El general Díaz inició su prologada estancia en el poder presidencial, repetimos, en 1877, cuando obtuvo casi el 96% de los votos electorales, y al término de su primer mandato, en el año de 1880, resistió la seducción de buscar la reelección en ese mismo año. En cambio, optó por una solución a mayor plazo: la de inducir la elección de un amigo, compadre y subordinado cercano, el general Manuel González, que le abriría el camino a su primera reelección, en 1884 y más tarde continuar, con una cobertura legal más sólida, ajustada por el Congreso, que era dominado por el Ejecutivo, zigzagueando, hacia la reelección sin límite: el “necesariato”, como lo bautizó Cosío Villegas. El “necesariato sexenal” se inauguró con el priismo, después de la revolución, fórmula que fue aún más eficaz y perduró grosso modo entre 1940 y el año 2000 (cuando el PAN conquistó la presidencia), casi el doble de tiempo que el Porfiriato.

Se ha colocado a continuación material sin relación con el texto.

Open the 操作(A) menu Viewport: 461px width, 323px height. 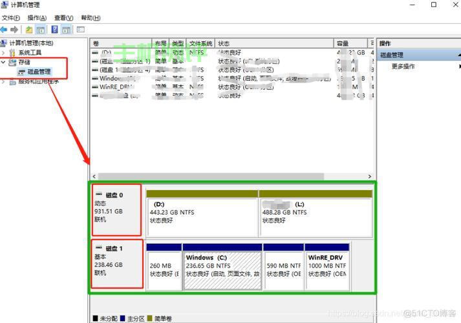[x=37, y=18]
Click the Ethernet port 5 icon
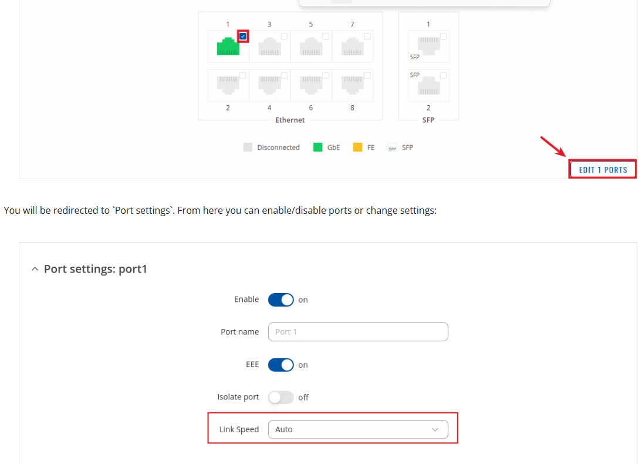639x464 pixels. click(310, 47)
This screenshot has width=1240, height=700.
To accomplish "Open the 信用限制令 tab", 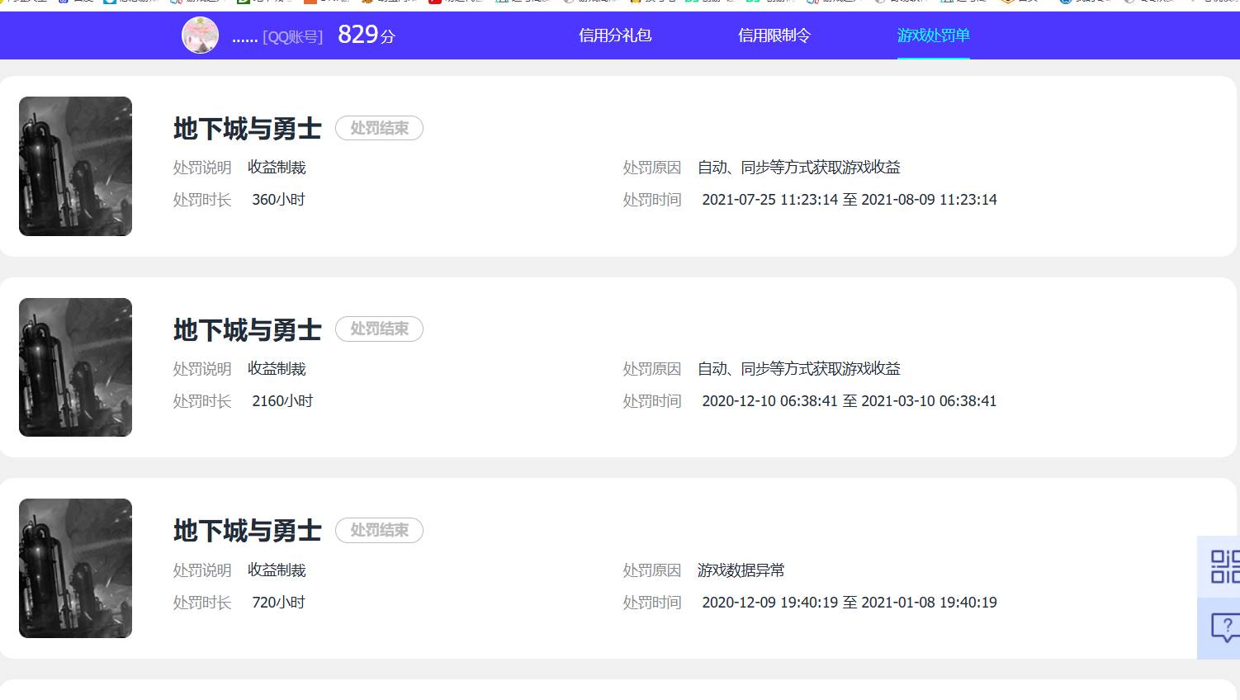I will pos(774,35).
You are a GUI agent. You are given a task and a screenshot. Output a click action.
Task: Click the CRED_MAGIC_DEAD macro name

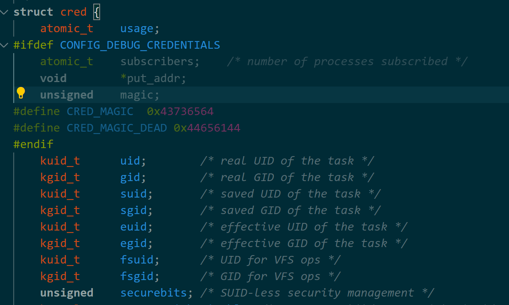pos(117,128)
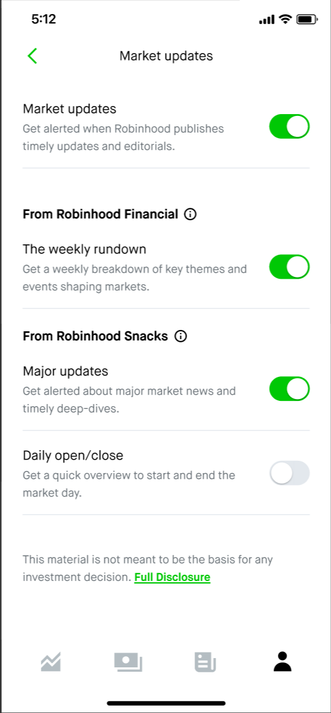Image resolution: width=331 pixels, height=713 pixels.
Task: Open the Full Disclosure link
Action: [x=172, y=577]
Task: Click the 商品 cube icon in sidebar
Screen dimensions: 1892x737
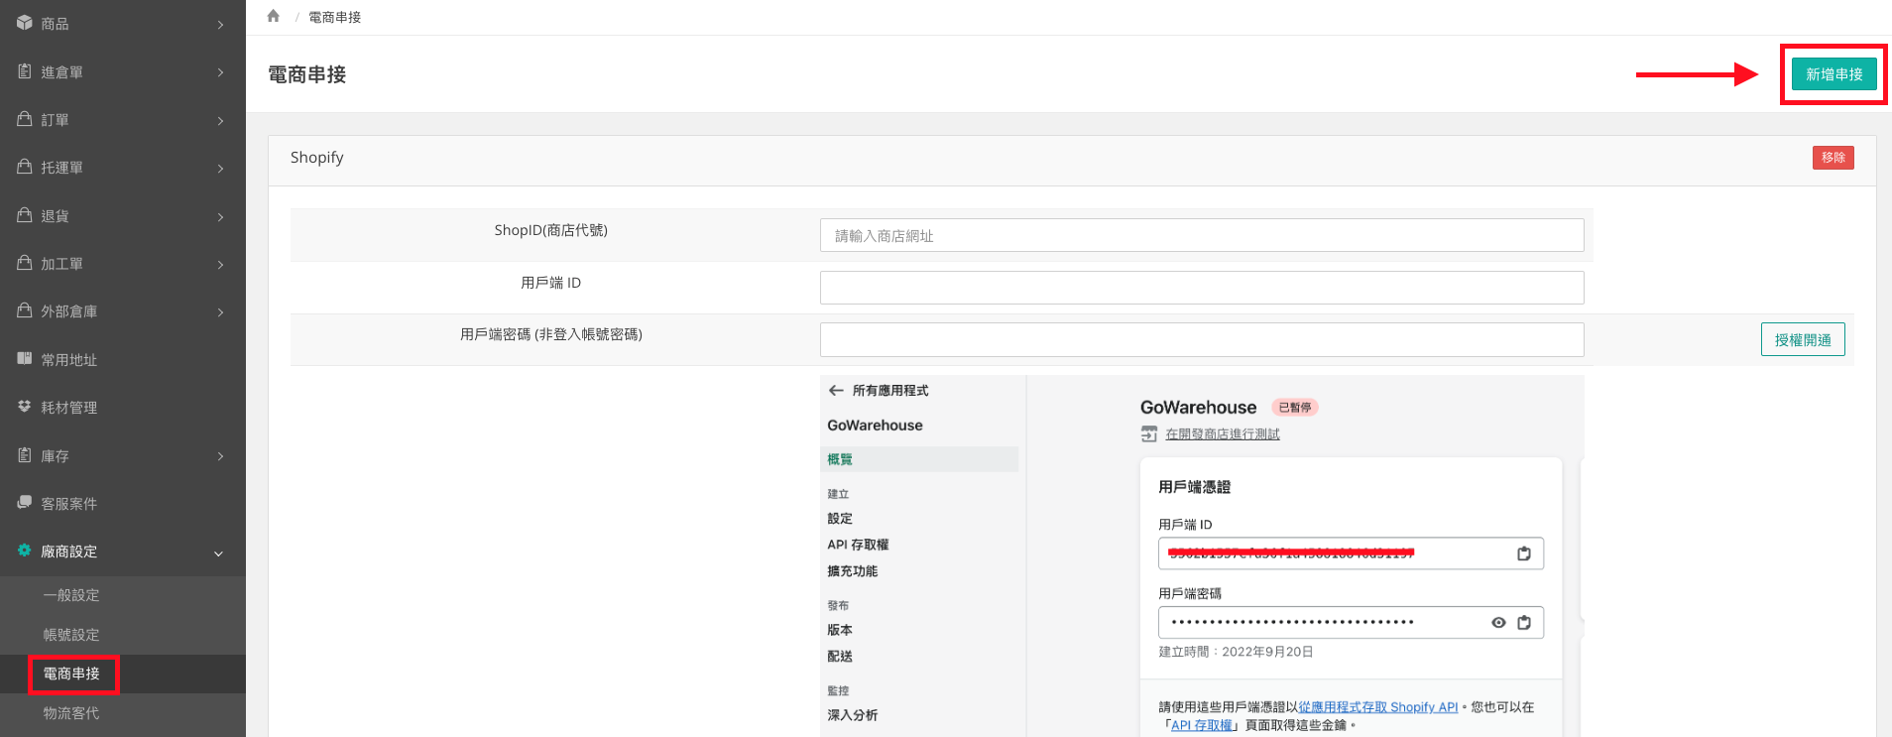Action: (25, 23)
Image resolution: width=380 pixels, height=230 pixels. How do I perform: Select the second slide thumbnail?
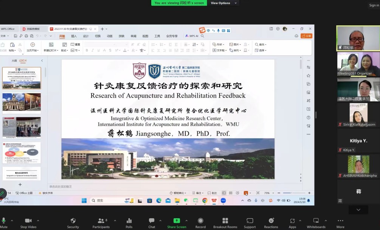coord(22,102)
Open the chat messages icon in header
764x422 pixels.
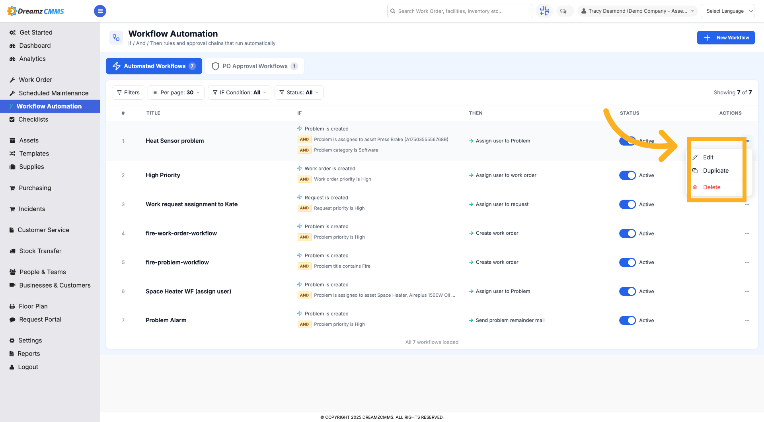[563, 11]

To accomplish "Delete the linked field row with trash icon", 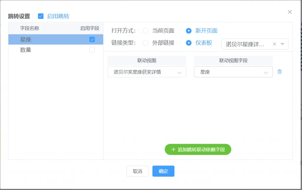I will pyautogui.click(x=280, y=72).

El “necesariato” tomó una pausa, aunque la intención permaneció siempre.

Se cuenta qué, hacia el final del cuatrienio de González, Porfirio Díaz fue a visitarlo a su despacho, donde le comentó que no tenía ambiciones para competir por la presidencia en 1884. Entonces, su amigo y compadre se habría puesto a buscar afanosamente en los cajones de su escritorio, lo que indujo a Díaz a preguntarle que qué es lo que buscaba. Se dice que entonces González le respondió: “Al pendejo que se lo crea, compadre”. Y es que el plan de reelección de Díaz se encontraba ya en curso, como la fatalidad de una verdadera aplanadora. El poder tiene un embrujo que parece caer y recaer fatalmente en la búsqueda de la reelección, sea directa o velada. Te lo digo Juan, para que lo entiendas Claudia.